[Element and text location data]
********************

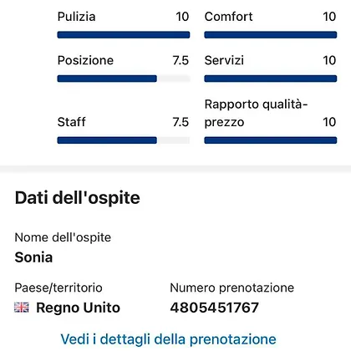Click the Staff score 7.5
Screen dimensions: 351x351
[x=181, y=122]

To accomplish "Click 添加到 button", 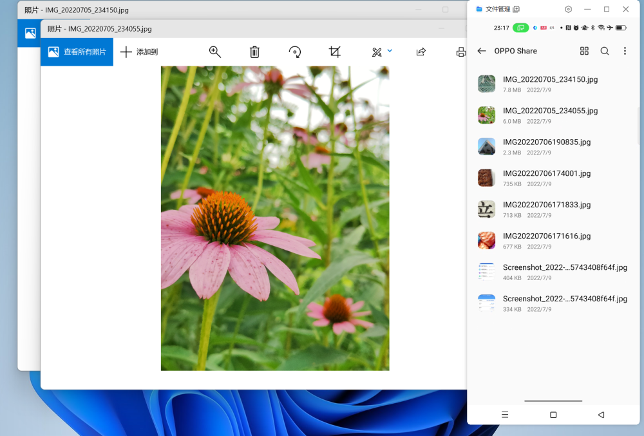I will [x=139, y=52].
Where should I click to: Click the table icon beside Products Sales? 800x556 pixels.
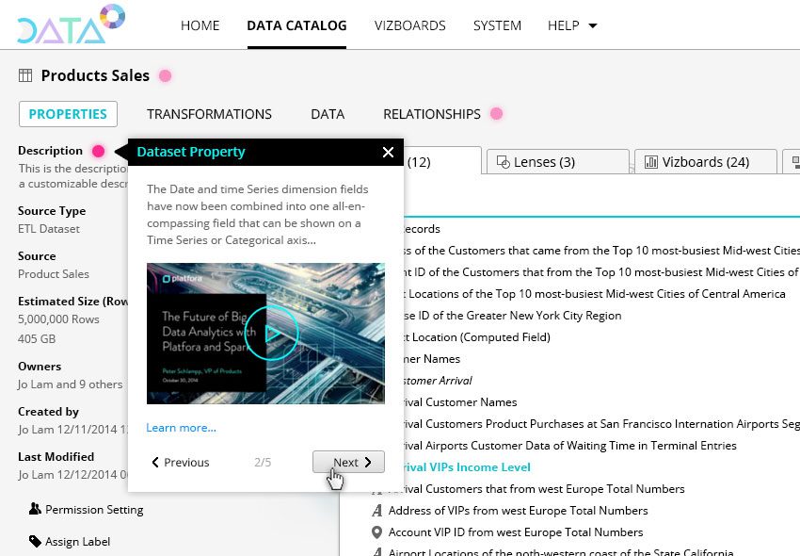[25, 75]
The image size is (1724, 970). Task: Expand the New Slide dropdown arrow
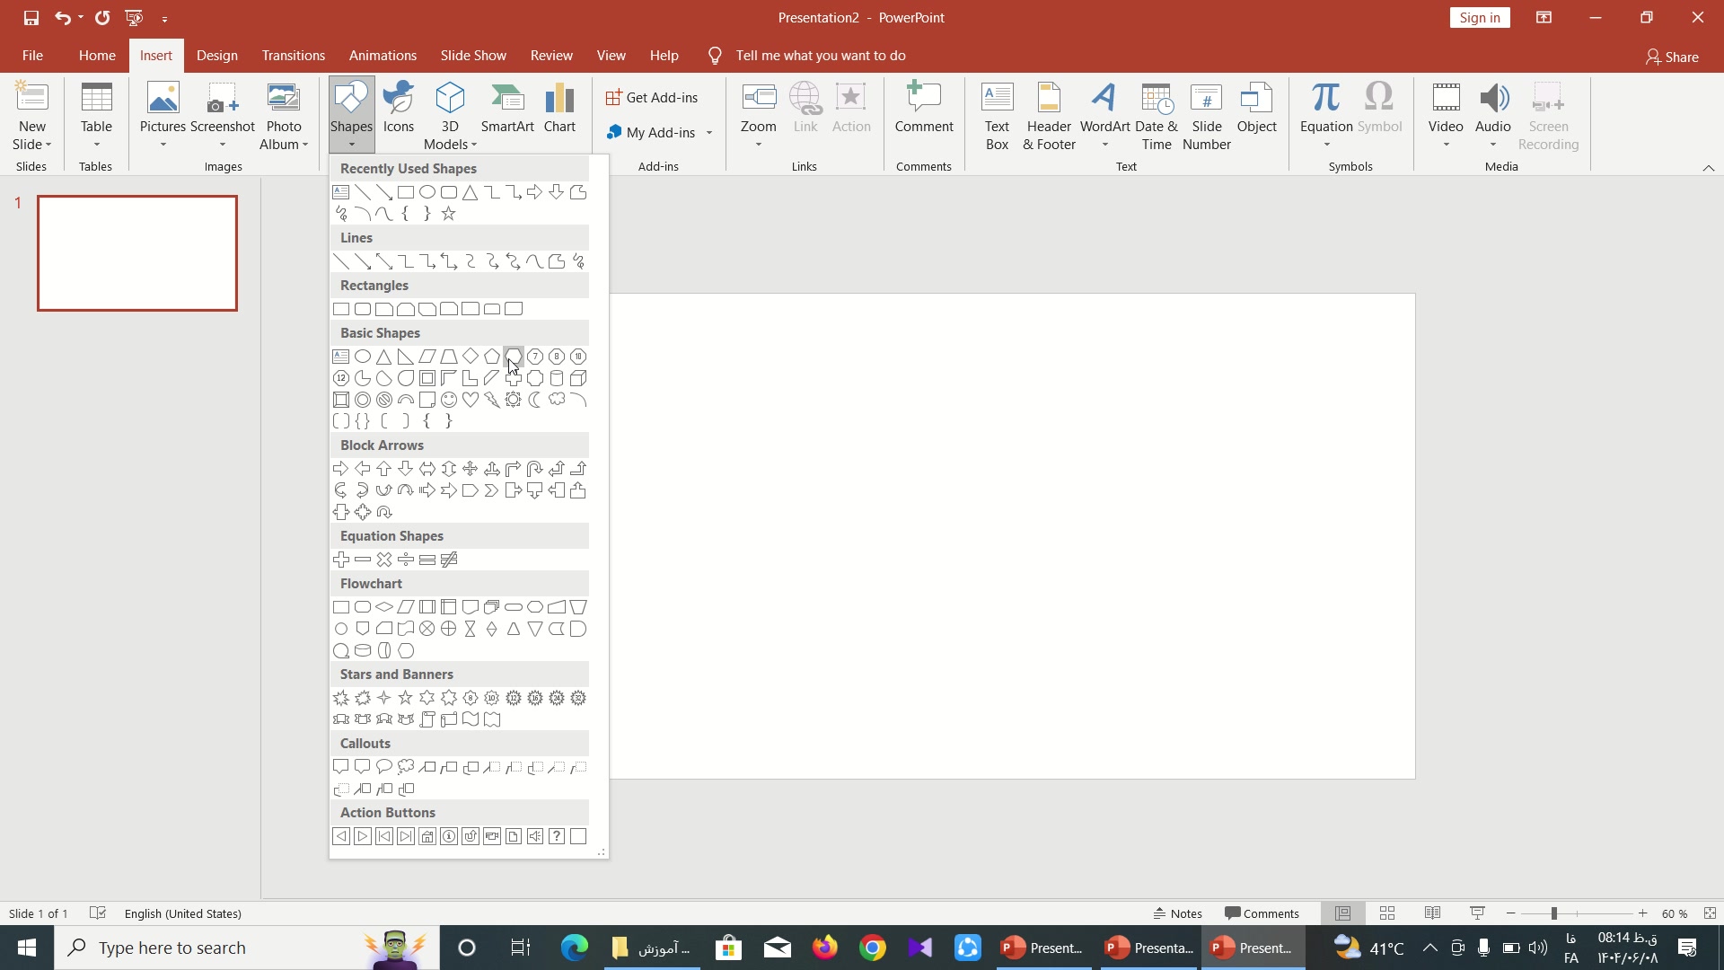48,145
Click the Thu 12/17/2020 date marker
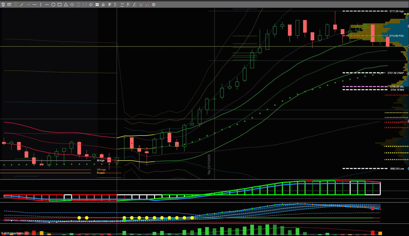409x236 pixels. [x=209, y=164]
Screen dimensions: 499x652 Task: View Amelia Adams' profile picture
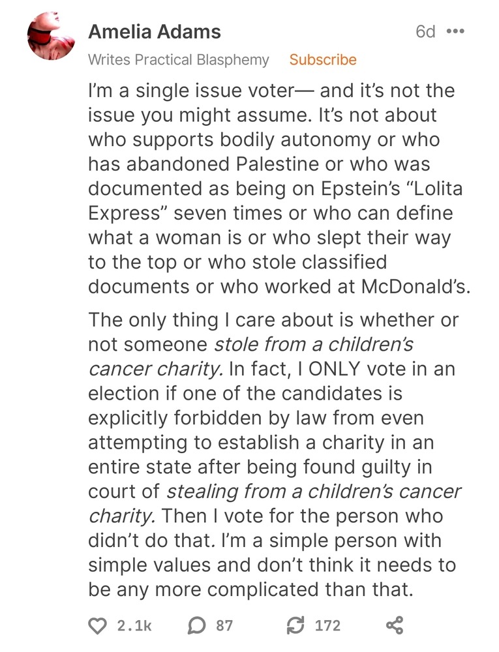click(51, 36)
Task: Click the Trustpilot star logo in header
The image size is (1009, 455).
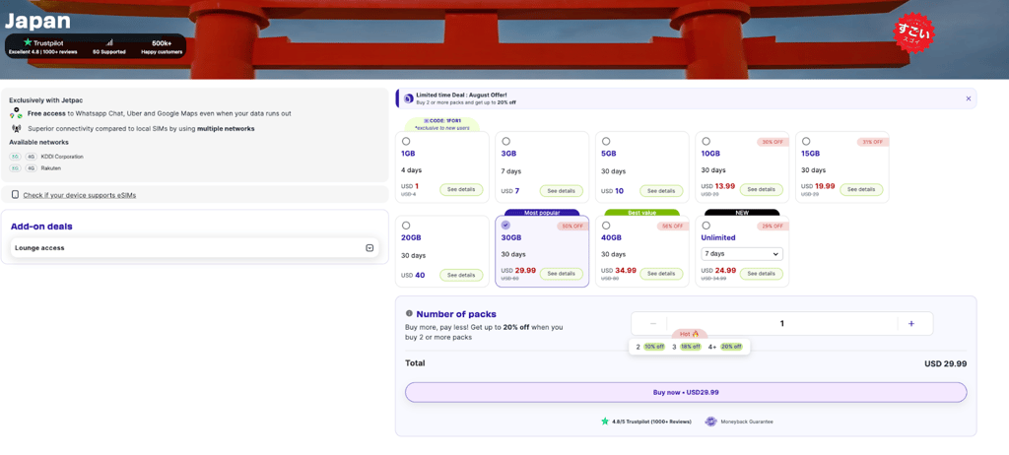Action: (28, 41)
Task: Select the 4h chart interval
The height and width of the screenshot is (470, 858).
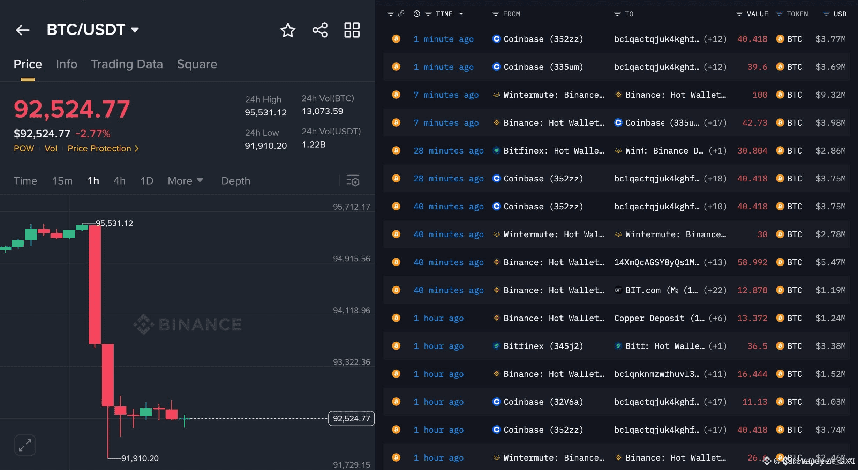Action: coord(119,181)
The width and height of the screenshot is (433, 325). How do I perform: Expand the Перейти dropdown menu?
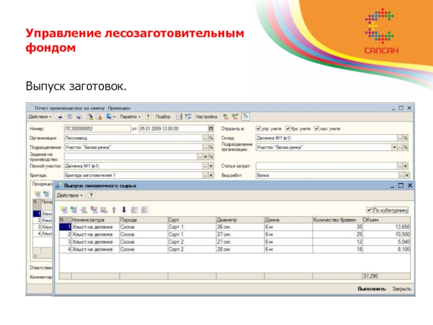[130, 116]
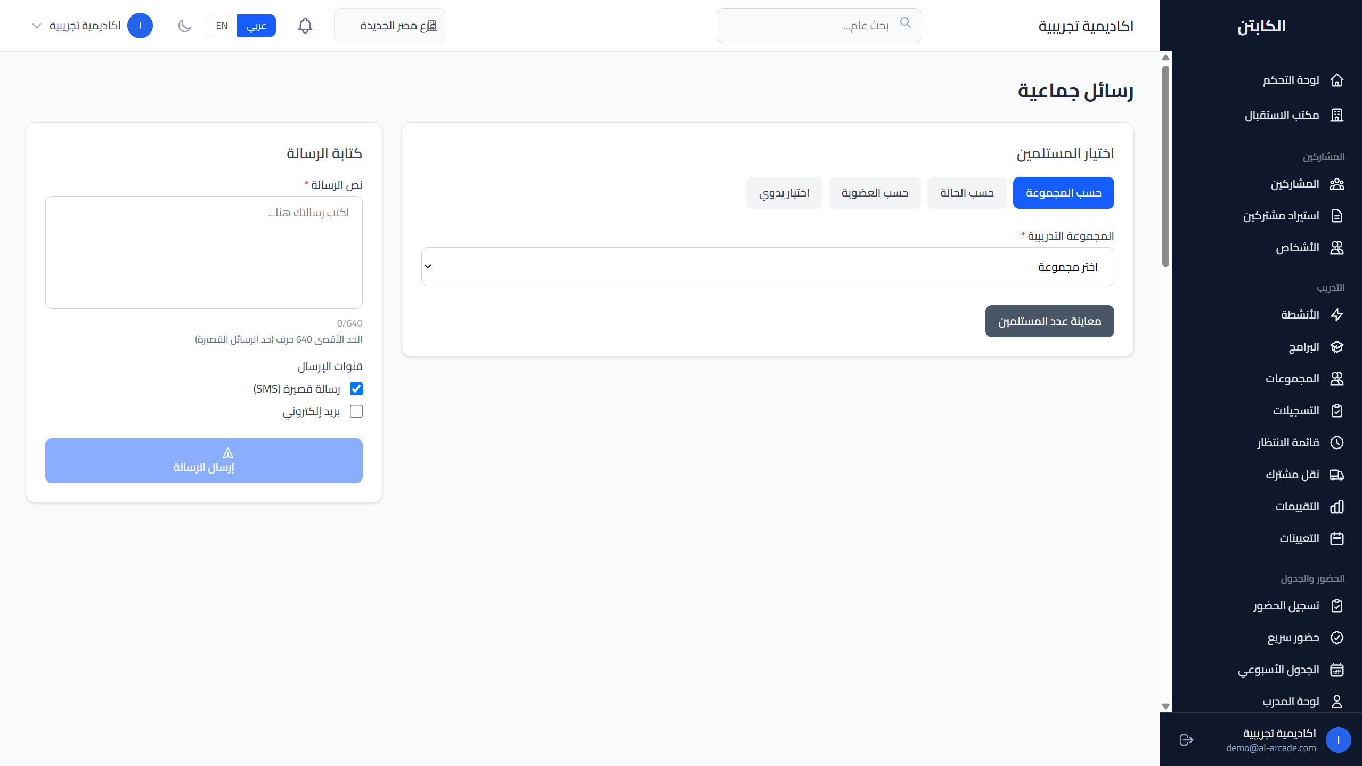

********************

◆ **WHAT THE TASK REQUIRES**:
Return every line of the entries above that contains the word "image". Copy each such line in full.

◆ **THE COMPLETED TASK**:
The image size is (1724, 970). Task: Expand the New Slide dropdown arrow
The image size is (1009, 455).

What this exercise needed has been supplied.